Las elecciones catalanas son un claro ejemplo de lo dicho, confundidas paralelamente con un gobierno que camina en el alambre. No se entiende muy bien lo sucedido, aunque haya sesudos comentaristas políticos que hacen lecturas dispares según su ciencia y opción. Nadie sabe qué va a suceder allí y aquí, pues los partidos, derrotados algunos sin paliativos o vencedores en parte, pondrán por delante sus intereses de poder. Hay tantos partidos, diferenciados en el discurso confeccionado para eso, pero tan poco creíble y con tan escaso valor de compromiso, que cualquier cosa puede suceder. Todo se hará conforme a la rentabilidad inmediata sin poner sobre la mesa los objetivos reales que, por esa cosa de la ideología que aún queda, residualmente, en algunos, sirve para marcar las diferencias, aunque tampoco tenga la fuerza suficiente como para servir de freno a los cambios de opinión tan frecuentes y manidos que identifican un mundo vacuo y carente de principios que individualicen y marquen el carácter de quienes se ofrecen en el mercado del voto.
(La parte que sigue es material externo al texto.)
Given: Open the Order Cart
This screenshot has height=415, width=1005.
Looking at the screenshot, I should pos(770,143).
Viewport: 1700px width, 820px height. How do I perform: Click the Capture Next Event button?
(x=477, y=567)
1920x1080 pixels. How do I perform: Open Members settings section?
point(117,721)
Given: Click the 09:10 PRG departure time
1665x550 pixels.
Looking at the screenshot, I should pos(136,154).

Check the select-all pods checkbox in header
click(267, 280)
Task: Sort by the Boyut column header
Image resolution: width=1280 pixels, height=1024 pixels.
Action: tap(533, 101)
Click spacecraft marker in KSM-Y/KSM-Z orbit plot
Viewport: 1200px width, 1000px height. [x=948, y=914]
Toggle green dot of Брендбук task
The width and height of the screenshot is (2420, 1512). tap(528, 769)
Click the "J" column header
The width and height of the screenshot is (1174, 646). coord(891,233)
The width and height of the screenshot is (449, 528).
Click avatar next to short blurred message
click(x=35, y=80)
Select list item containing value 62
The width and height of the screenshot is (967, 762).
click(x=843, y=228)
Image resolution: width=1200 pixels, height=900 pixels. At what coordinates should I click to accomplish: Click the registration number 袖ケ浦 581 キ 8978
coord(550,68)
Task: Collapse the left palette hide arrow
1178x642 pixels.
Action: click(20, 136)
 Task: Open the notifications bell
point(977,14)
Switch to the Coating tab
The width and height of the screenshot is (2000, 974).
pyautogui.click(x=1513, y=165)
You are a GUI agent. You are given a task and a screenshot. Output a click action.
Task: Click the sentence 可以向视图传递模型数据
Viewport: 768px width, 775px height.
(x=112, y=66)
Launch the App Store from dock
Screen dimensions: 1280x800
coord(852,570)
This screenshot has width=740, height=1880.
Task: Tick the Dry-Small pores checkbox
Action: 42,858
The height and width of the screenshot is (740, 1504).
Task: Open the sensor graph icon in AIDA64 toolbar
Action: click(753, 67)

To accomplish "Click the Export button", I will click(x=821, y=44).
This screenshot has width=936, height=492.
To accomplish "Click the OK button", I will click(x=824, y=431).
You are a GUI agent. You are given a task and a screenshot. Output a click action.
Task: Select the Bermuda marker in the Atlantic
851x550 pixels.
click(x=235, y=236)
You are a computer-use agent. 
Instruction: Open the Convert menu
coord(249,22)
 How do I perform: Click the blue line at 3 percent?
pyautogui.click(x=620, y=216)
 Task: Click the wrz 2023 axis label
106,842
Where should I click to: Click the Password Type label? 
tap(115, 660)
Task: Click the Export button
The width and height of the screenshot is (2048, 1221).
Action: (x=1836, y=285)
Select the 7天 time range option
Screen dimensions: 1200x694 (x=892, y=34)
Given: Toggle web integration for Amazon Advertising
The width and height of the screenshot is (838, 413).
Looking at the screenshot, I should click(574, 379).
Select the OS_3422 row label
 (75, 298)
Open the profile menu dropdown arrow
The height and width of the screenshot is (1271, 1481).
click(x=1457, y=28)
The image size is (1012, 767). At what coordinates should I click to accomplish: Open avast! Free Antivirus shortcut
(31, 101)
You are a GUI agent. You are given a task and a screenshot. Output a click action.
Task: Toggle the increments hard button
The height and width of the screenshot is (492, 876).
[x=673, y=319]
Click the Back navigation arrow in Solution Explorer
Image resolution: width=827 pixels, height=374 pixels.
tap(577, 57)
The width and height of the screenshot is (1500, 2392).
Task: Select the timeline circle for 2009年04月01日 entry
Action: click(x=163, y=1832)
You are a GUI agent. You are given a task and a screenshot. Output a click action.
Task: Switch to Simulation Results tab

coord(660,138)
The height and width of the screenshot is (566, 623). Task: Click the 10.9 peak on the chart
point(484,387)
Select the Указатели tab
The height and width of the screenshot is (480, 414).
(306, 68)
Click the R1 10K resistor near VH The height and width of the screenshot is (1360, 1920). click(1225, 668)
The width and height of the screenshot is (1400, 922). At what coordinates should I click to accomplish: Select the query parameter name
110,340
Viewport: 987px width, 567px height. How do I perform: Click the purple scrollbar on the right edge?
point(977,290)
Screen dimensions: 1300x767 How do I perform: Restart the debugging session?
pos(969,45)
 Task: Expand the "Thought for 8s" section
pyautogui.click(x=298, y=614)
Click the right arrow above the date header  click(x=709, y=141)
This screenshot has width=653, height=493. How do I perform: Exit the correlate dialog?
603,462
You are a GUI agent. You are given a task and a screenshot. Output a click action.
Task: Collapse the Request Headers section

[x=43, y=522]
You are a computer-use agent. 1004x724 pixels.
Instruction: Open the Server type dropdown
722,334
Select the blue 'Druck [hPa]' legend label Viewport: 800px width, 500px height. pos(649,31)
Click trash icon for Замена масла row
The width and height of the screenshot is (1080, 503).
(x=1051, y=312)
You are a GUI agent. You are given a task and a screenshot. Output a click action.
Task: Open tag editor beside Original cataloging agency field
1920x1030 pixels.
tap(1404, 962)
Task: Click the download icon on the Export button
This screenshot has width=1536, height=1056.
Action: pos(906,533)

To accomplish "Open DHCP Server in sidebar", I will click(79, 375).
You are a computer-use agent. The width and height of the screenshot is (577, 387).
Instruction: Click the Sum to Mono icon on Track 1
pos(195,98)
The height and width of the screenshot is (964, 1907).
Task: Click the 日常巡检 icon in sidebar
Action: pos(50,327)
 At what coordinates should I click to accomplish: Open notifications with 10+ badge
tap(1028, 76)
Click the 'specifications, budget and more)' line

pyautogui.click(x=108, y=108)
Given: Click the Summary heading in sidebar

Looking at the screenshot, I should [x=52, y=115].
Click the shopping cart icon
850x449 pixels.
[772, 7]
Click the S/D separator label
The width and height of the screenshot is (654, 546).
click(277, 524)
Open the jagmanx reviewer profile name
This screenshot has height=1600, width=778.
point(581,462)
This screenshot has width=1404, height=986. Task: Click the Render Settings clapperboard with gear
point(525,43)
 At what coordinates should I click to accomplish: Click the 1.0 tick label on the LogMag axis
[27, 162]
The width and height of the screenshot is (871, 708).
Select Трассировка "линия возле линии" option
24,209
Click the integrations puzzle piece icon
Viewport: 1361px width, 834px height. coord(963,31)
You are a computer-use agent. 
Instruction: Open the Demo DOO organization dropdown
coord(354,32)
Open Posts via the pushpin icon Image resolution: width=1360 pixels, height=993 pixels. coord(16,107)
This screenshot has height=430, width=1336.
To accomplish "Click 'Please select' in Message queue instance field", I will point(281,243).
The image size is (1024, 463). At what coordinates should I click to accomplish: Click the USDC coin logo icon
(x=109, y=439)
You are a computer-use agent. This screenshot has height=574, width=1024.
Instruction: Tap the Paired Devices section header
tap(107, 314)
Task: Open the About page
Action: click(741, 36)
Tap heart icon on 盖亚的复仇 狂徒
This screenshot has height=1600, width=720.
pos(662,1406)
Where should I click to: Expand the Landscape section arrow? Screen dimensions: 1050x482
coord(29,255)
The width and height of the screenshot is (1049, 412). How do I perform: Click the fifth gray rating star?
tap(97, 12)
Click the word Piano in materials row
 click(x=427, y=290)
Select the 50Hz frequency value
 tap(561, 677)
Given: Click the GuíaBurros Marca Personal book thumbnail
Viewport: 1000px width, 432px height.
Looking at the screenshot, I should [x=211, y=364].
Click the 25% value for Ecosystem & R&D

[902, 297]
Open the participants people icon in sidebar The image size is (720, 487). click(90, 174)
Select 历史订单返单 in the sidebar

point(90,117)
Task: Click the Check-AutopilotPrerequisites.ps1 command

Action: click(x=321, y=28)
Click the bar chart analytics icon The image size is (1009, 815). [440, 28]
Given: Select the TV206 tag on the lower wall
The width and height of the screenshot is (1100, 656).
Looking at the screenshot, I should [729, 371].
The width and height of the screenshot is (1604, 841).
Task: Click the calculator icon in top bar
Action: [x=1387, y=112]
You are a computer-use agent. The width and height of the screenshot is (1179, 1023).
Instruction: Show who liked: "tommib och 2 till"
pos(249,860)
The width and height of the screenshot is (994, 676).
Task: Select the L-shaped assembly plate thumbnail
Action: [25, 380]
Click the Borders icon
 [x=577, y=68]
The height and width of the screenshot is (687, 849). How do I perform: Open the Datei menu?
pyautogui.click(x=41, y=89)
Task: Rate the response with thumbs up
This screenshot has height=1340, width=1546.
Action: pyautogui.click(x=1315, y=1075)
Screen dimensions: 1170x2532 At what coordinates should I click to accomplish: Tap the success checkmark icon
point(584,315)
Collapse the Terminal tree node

No hay nadie que pueda asegurar lo que sucederá, ni si sucederá algo, pues es posible que haya que regresar a votar otra vez con los mismos personajes. Y mientras tanto, en un mes, todos de nuevo a las urnas para decidir quién va a una Europa que camina perdida y que dista mucho de ser lo que era hace pocos años.

Nadie quiere reforzar la democracia y hacerla real, aunque se les llena la boca de alusiones a la regeneración, que consiste, cómo no, en controlar a la ciudadanía, a la prensa díscola, a los tribunales y a todo lo que se oponga a la oligarquía partidista que es la razón que mueve todo. Nadie se ha propuesto limitar el poder de los partidos, las listas abiertas, el premio al más votado, el compromiso con lo ofrecido, la institucionalidad sobre el mando personal y autoritario de unos pocos, la segunda vuelta entre los vencedores etc…que harían que los votantes fuéramos algo más que prestadores de un voto incierto y prestado al juego de quienes lo administran apropiándoselo como suyo. Un voto inútil desde la conciencia, pero que repetimos una y otra vez al habernos acostumbrado a ser un número entre millones.

Esto es lo que tenemos y la sensación de poca importancia y falta de respeto. El juego de la política, la manipulación revestida de una aureola de inteligencia suprema, cansan. Es tanta la ambición que no se disimula, que aburre y agota.

Hay posibilidad de cambiar las cosas porque la democracia es el mejor sistema que existe, pero esto no es sino un remedo de aquella y cada día de menos calidad. De todas formas conviene asegurarla, pues las promesas de regenerarla dan miedo y recuerdan que todo es circular.